Deletion of the SF1 SURP-ID does not reduce U2AF65 binding to the pre-mRNA. (A) and (B) U2AF65 UV cross-linking to AdML 3′ splice site substrates. Splicing reactions containing radio-labeled RNA with a consensus (A) or weak (B) BPS, mock or SF1-depleted (ΔSF1) extracts complemented with 2.2 pmole His6-SF1-C370 or -C302 as indicated were incubated at 30°C for 15 min. Samples were UV cross-linked, RNase A-treated and immunoprecipitated with control IgG or anti-U2AF65, as indicated. RNA–protein complexes were separated by 10% SDS-PAGE. Gels were dried and exposed to PhosphorImager screens. The top panels show representative results of triplicate experiments; quantifications are shown in the bottom panels. ‘% U2AF65-bound RNA’ indicates the percentage of the intensity of the cross-linked RNAs normalized to the RNA immunoprecipitated with anti-U2AF65 from mock-treated extract. Data are shown as mean value ± SEM.
DISCUSSION
Results from co-IP/MS experiments and Y2H screens have provided information about novel and, in part, unexpected partners of SF1. The co-IP/MS experiment demonstrated that about half of the proteins co-precipitated with SF1 from HeLa cell nuclear extracts are involved in early steps of spliceosome assembly, confirming an early role for SF1 in splicing (19,20). Surprisingly, most of the U2 snRNP-associated proteins were co-precipitated with SF1. Y2H screens revealed potential interactions of SF1 with the SURP domain-containing, U2 snRNP-associated proteins SF3a120 and CHERP, as well as the alternative splicing factor SFSWAP. Direct binding of SF1 to SURP domains of the three proteins were confirmed in GST pull-down assays and the interaction domain was mapped to an evolutionarily conserved, central region of SF1. We furthermore show that the SF1/U2 snRNP interaction is necessary for efficient spliceosome assembly, suggesting a role for SF1 in the early recruitment of the U2 snRNP to the pre-mRNA.
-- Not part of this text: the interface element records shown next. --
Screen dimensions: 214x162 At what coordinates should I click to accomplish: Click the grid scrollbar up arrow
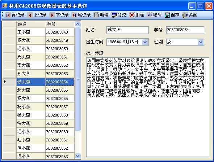(77, 24)
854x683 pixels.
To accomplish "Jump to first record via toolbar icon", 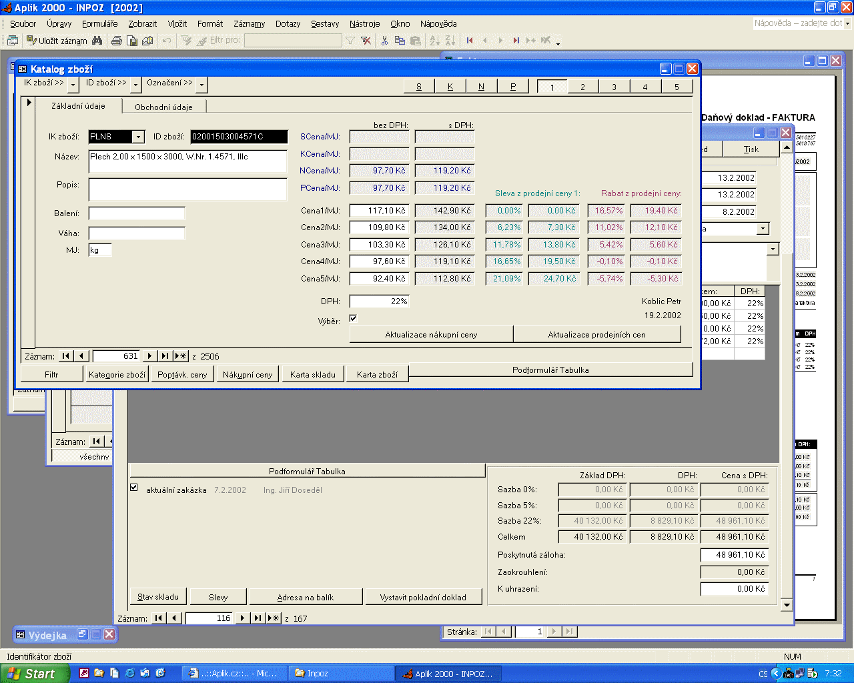I will click(x=470, y=41).
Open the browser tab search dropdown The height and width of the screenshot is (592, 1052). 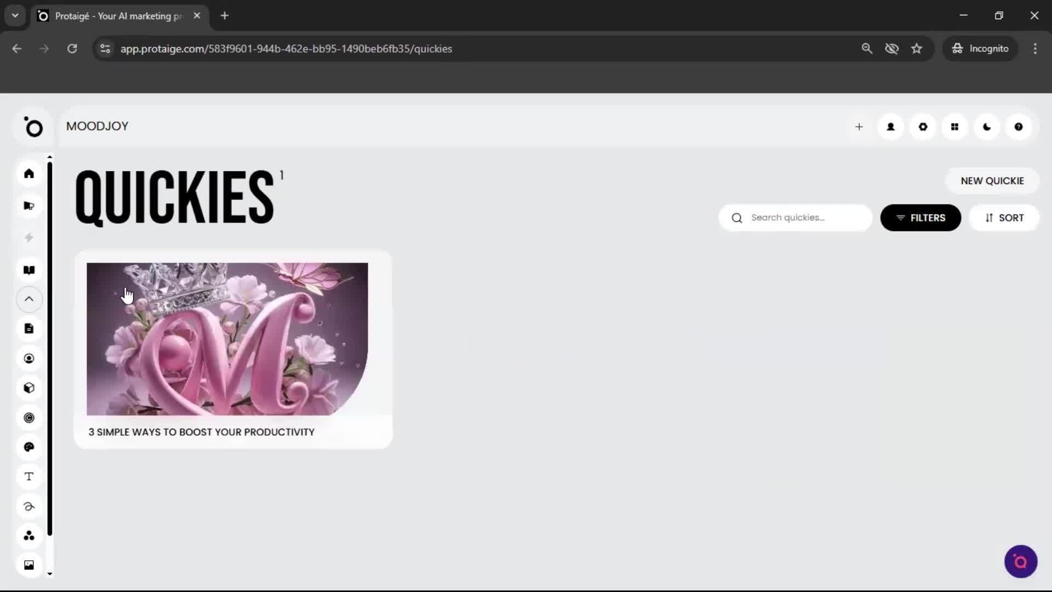tap(15, 15)
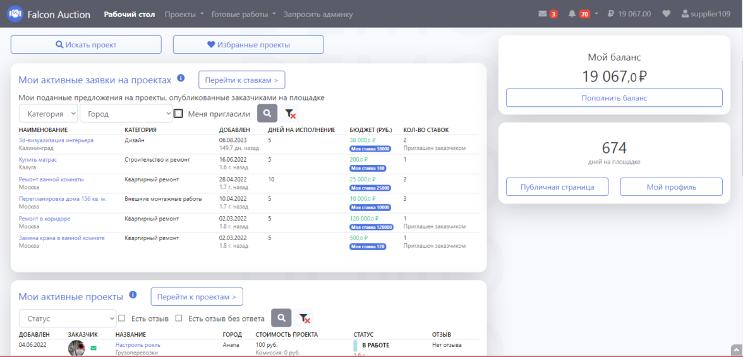Open '3d-визуализация интерьера' project link

coord(56,140)
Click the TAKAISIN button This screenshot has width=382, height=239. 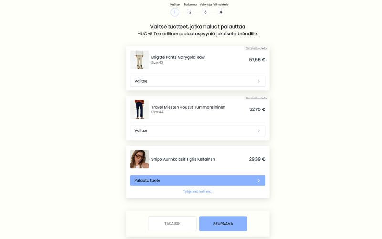(x=172, y=224)
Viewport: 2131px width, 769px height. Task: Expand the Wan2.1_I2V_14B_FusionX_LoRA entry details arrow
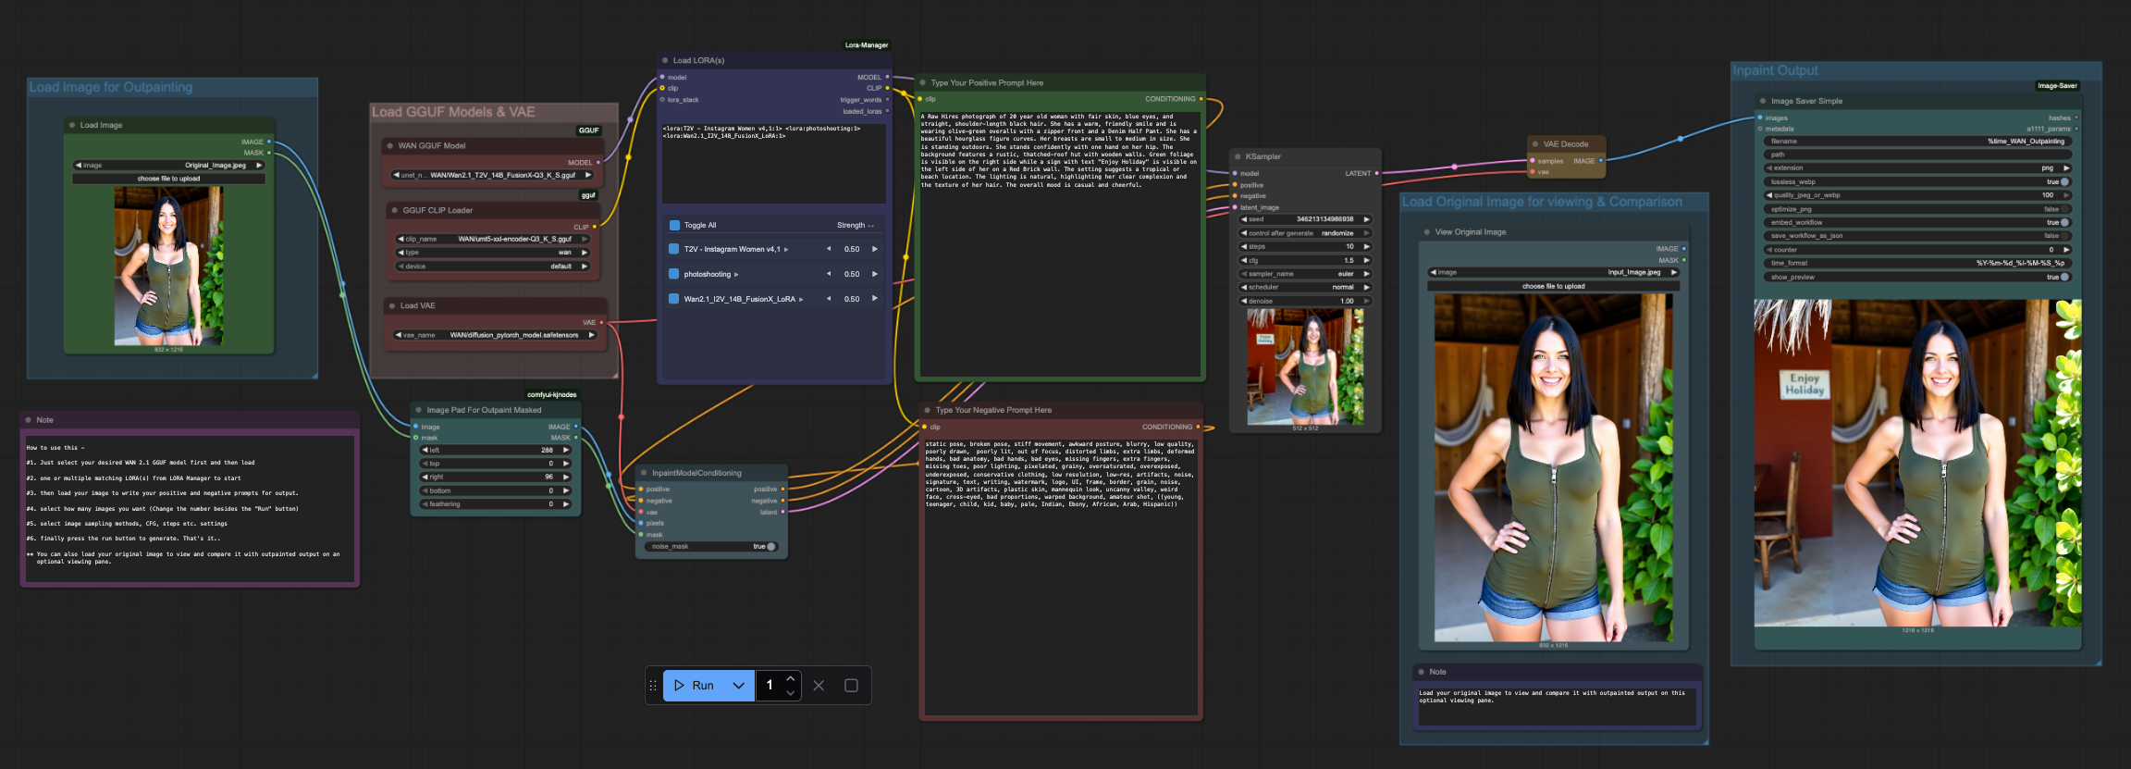click(x=801, y=299)
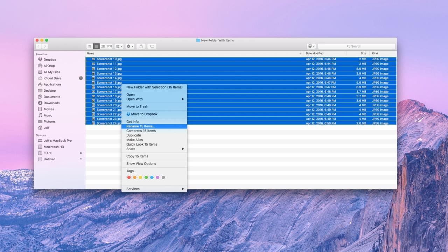Viewport: 448px width, 252px height.
Task: Click the Share toolbar icon
Action: [x=141, y=46]
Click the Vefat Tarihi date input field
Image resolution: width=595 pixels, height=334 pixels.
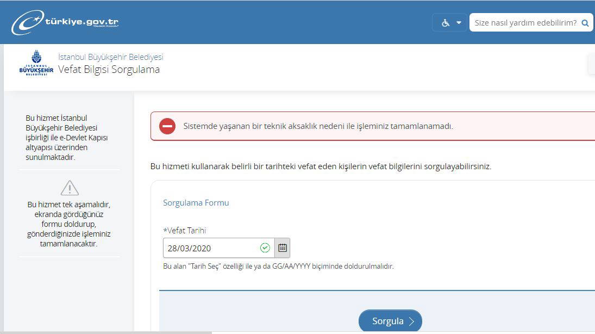click(x=212, y=248)
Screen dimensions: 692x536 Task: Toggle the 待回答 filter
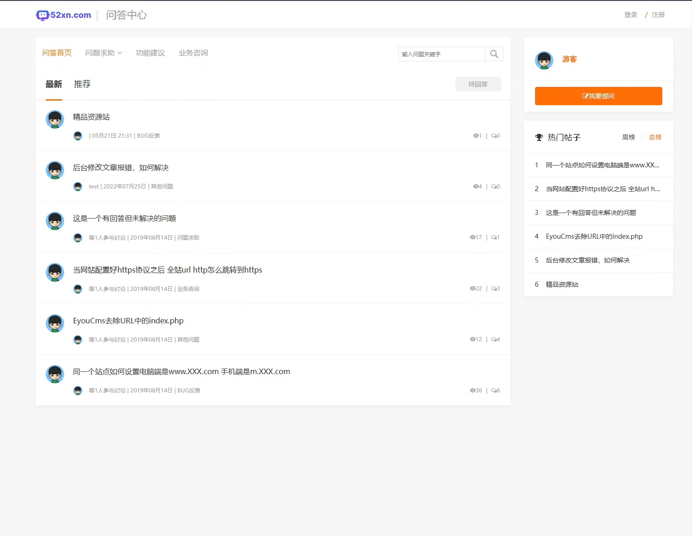[478, 84]
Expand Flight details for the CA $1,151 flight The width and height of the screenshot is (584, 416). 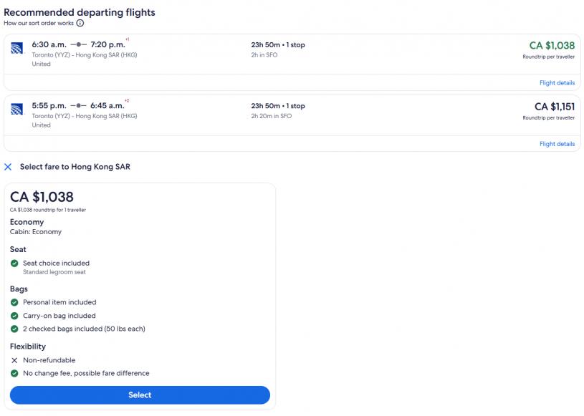[x=557, y=144]
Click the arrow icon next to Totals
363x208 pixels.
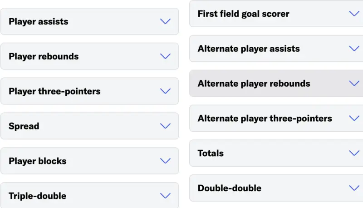click(x=354, y=154)
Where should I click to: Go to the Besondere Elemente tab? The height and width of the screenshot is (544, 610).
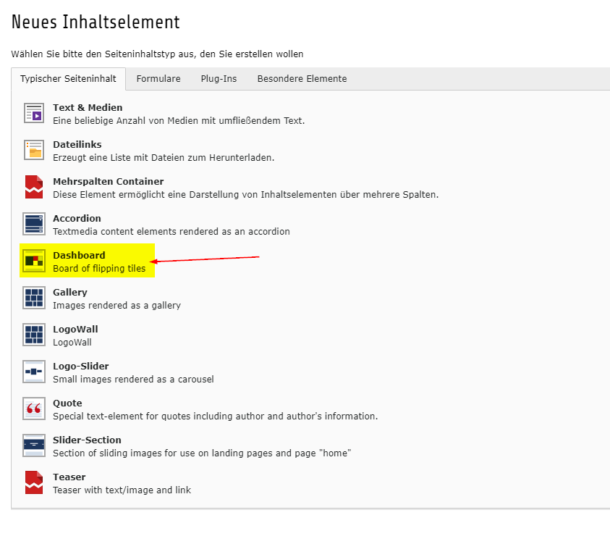pyautogui.click(x=302, y=79)
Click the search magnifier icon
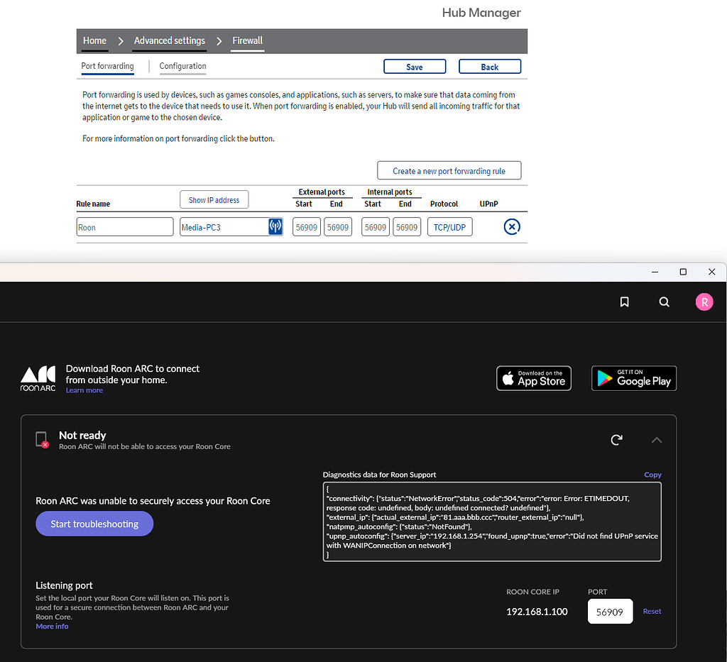 (x=664, y=302)
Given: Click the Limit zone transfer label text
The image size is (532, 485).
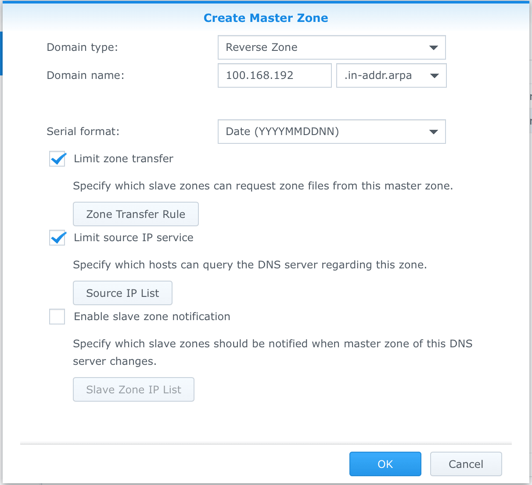Looking at the screenshot, I should [124, 159].
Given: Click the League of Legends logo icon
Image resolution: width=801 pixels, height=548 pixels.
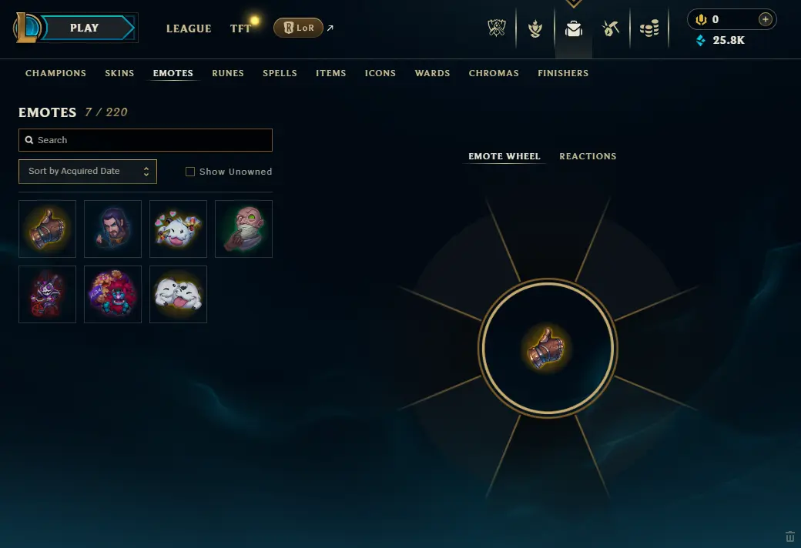Looking at the screenshot, I should click(x=27, y=28).
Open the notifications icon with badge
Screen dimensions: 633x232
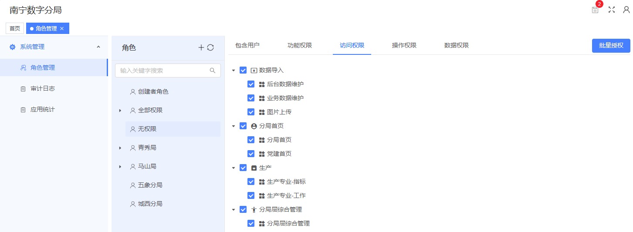click(x=595, y=10)
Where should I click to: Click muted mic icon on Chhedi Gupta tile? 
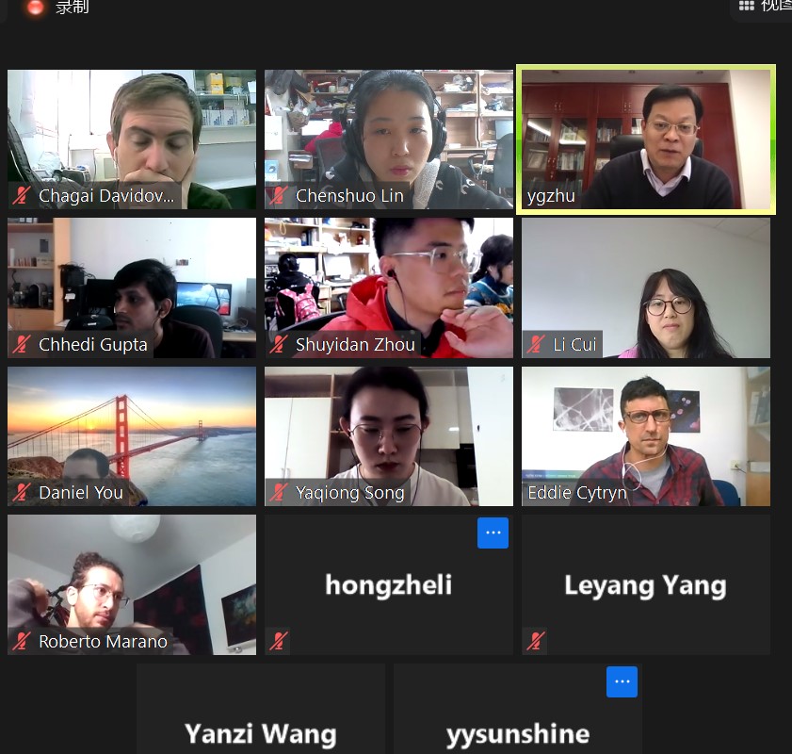[21, 345]
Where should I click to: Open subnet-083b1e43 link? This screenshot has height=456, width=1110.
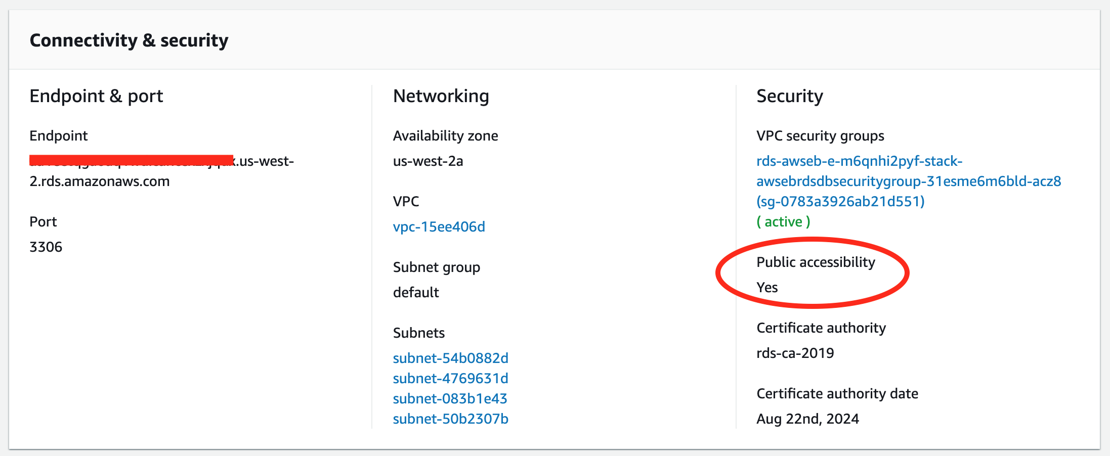click(x=450, y=398)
A novel role for SF1 in U2 snRNP recruitment
Consistent with a role for SF1 at the onset of spliceosome assembly (19,20), anti-SF1 antibodies precipitated more than half of the proteins present in early splicing complexes, compared to only 8% of proteins associated with later complexes or functioning in splicing catalysis and post-splicing events (Table 1; 2,49). However, although only five of 18 annotated A complex components were co-precipitated, almost all U2 snRNP-associated proteins were present. This finding was unexpected, since the events leading to stable pre-mRNA binding of the U2 snRNP at the time of A complex assembly are thought to trigger the release of SF1 at the same time. In S. cerevisiae SF1 (BBP) was detected in the ATP-independent commitment complex 2, but not the pre-spliceosome (14). In the human system proteins in the ≈80-kDa range, most likely representing SF1 isoforms, cross-link to the BPS in a U1 snRNP-dependent and ATP-independent manner at very early times of spliceosome assembly (78). These cross-links disappear in the presence of ATP and are replaced by cross-links to proteins of 14, 35 and 150 kDa, which persist in complex A. The 14-kDa protein is SF3b14a/p14, a U2 snRNP protein directly binding to the BPS adenosine (11,12,78). The 150-kDa protein probably represents SF3b155, a U2 snRNP component binding upstream and downstream of the BPS and interacting with the U2AF65-UHM, the same site occupied by SF1 (10,51,53). In addition, a ‘U2 mimic’, an oligoribonucleotide base-pairing to the BPS and neighboring sequences, prevents BPS binding of SF1 (3). Finally, SF1 has only been detected in small amounts in A complexes isolated from HeLa cells under physiological conditions and the material used could have contained small amounts of E complexes (79). These findings imply that the SF1/U2 snRNP interaction occurs prior to A complex formation. Since the U2 snRNP has been detected in complex E (55–57), our data strongly suggest that SF1, binding to the SURP domains of SF3a120 or CHERP, aids the initial recruitment of the U2 snRNP to the assembling spliceosome.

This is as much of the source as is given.